Referenz

LEBEN RETTEN DANK INTELLIGENTER TECHNIK

Grundfos Machine Health erleichtert uns die Überwachung unserer kritischen Geräte ungemein. Es ist nur ein geringer Schulungsaufwand erforderlich, damit meine Techniker die Plattform nutzen und sich damit vertraut machen können. So können wir Probleme erkennen und diagnostizieren, bevor sie uns Kopfschmerzen bereiten.

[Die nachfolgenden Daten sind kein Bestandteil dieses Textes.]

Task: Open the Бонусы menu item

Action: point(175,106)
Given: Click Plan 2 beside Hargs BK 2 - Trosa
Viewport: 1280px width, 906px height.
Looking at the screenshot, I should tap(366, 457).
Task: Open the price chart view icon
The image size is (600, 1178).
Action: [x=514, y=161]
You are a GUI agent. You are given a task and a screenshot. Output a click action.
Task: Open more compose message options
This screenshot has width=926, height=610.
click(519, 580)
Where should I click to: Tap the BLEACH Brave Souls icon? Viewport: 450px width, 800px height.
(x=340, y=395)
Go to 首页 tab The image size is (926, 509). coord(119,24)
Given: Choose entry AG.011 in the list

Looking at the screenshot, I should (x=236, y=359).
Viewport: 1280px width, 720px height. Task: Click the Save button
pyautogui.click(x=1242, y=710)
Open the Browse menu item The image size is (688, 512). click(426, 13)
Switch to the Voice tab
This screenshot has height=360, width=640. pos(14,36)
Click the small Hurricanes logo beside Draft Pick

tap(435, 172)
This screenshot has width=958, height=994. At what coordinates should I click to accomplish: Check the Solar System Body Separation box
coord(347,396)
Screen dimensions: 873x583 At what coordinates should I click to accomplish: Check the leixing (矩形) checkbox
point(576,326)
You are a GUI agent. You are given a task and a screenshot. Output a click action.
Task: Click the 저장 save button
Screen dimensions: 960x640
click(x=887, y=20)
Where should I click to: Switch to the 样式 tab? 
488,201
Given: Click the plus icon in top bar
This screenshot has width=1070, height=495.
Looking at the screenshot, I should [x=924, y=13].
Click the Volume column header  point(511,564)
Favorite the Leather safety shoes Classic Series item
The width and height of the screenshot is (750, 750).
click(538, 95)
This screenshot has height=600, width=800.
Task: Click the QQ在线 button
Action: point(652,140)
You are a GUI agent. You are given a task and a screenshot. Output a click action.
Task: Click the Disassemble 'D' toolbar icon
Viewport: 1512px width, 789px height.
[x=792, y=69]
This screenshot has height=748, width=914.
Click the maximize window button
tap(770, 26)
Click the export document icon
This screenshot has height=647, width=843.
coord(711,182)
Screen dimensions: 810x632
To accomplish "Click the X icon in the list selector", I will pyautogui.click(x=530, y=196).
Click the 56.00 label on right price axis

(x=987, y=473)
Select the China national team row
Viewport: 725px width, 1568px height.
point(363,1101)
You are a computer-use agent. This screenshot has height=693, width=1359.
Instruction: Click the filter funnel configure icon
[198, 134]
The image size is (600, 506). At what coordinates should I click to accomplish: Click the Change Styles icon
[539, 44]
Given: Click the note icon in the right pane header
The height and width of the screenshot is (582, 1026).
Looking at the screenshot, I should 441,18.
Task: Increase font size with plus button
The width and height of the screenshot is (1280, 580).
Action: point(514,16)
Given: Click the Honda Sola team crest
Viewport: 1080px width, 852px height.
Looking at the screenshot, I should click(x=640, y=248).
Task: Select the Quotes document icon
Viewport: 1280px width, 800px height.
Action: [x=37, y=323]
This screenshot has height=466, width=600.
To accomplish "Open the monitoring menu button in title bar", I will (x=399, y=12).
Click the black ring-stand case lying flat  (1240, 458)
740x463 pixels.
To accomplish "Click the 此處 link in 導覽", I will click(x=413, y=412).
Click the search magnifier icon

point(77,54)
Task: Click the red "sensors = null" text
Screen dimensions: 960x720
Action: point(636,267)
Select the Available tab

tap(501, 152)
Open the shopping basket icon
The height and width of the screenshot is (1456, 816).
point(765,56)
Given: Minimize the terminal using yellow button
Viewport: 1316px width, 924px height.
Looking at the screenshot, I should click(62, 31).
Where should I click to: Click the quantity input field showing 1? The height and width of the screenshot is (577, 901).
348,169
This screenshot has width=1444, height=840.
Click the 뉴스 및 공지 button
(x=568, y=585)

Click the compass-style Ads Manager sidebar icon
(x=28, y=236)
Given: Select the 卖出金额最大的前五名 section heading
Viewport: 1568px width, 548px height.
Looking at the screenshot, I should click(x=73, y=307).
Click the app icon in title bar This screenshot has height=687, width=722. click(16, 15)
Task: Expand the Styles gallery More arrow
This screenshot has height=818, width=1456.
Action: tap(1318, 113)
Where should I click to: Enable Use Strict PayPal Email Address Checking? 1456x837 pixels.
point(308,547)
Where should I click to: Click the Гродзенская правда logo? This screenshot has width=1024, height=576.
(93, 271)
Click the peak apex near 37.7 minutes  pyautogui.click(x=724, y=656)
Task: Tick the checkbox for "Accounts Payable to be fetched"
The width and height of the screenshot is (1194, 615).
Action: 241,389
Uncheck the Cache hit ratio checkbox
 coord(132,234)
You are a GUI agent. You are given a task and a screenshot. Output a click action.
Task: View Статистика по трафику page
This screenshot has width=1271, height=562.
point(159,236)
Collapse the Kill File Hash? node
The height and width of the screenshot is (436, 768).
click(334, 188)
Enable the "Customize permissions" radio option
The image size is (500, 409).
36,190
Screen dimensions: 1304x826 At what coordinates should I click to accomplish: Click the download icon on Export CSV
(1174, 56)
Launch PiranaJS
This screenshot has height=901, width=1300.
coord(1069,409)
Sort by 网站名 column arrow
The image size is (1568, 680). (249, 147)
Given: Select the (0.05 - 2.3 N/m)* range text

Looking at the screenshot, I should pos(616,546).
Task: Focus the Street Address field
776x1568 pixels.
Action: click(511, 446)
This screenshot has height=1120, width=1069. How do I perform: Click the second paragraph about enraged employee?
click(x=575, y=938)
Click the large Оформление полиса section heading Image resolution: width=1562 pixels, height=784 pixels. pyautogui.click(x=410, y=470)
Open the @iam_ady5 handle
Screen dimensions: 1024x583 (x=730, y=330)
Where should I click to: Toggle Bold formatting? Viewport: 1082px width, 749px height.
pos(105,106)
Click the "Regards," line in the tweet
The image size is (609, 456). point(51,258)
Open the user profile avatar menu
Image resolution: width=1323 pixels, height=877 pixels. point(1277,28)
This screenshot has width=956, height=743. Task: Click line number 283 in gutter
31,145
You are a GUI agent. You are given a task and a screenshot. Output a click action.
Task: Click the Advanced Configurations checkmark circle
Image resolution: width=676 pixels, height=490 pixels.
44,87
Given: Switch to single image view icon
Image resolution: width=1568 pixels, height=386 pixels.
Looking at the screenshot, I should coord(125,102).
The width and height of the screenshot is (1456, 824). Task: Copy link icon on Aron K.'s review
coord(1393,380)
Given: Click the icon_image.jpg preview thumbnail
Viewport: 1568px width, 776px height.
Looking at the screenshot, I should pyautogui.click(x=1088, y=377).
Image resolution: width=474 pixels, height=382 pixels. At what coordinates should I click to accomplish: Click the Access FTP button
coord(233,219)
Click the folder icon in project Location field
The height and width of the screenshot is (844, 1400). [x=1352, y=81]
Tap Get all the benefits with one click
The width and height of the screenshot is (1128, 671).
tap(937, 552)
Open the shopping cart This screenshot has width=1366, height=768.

Stellvertretender Direktor des Krankenhaus-Kraftwerks

Erfahren Sie, wie ein führendes Krankenhaus den Betrieb seiner Anlagen sicherstellt

  • 75 % KOSTENERSPARNIS PRO ÜBERWACHTEM GERÄT
  • > 635.000 € EINSPARUNGEN DURCH FRÜHWARNUNG 
  • 3 TOTALAUSFÄLLE VERHINDERT

DIE AUSGANGSSITUATION

Ein führendes Lehr- und Forschungskrankenhaus in Baltimore (USA) musste sicherstellen, dass seine Maschinen jederzeit in Betrieb sind. Da das Kraftwerk auf dem Krankenhausgelände Strom für lebenswichtige Geräte liefert, durfte es dort auf keinen Fall zu einem Ausfall der Maschinen kommen. Früher hatte das Wartungsteam die Analyse für die vorbeugende Wartung einem Drittanbieter überlassen. Doch die Ergebnisse waren vage, unpräzise und nicht umsetzbar. Es gipfelte darin, dass eine entscheidende Pumpe unerwartet ausfiel. An diesem Punkt war dem Wartungsteam klar, dass es eine neue Lösung finden musste, die ihm dabei hilft, den Wartungsplan zu optimieren.

DIE LÖSUNG

Das Team setzte eine cloudbasierte, tragbare Lösung für eine kontinuierliche Überwachung ein – Grundfos Machine Health. Damit war es in der Lage, zustandsabhängige Wartungsmaßnahmen vorauszuplanen, um entstehende Probleme proaktiv anzugehen und Stillstände zu vermeiden. Dank der neuen Informationen sowohl auf Geräte- als auch auf Anlagenebene kann sich das Team so um die Geräte kümmern, die sofortiger Aufmerksamkeit bedürfen. Auf diese Weise werden unerwartete Ausfälle verhindert und der ungestörte Betrieb der lebenswichtigen Anlage des Krankenhauses wird garantiert.

DAS ERGEBNIS

Schon innerhalb von zwölf Monaten nach der Umsetzung konnte der Wartungsplan des Krankenhauses optimiert werden. Die intelligenten Algorithmen erkannten drei potenzielle Totalausfälle in der Kaltwasser- und Dampfanlage – Ausfälle, die unerkannt zu Wartungskosten in Höhe von mehr als 635.000 € geführt hätten. Zusätzlich führte die einfache Skalierbarkeit dazu, dass das Wartungsteam die Anzahl der überwachten Geräte von 44 auf 155 erhöhen konnte. Gleichzeitig konnten die Durchschnittskosten pro überwachtem Gerät um 75 % gesenkt werden.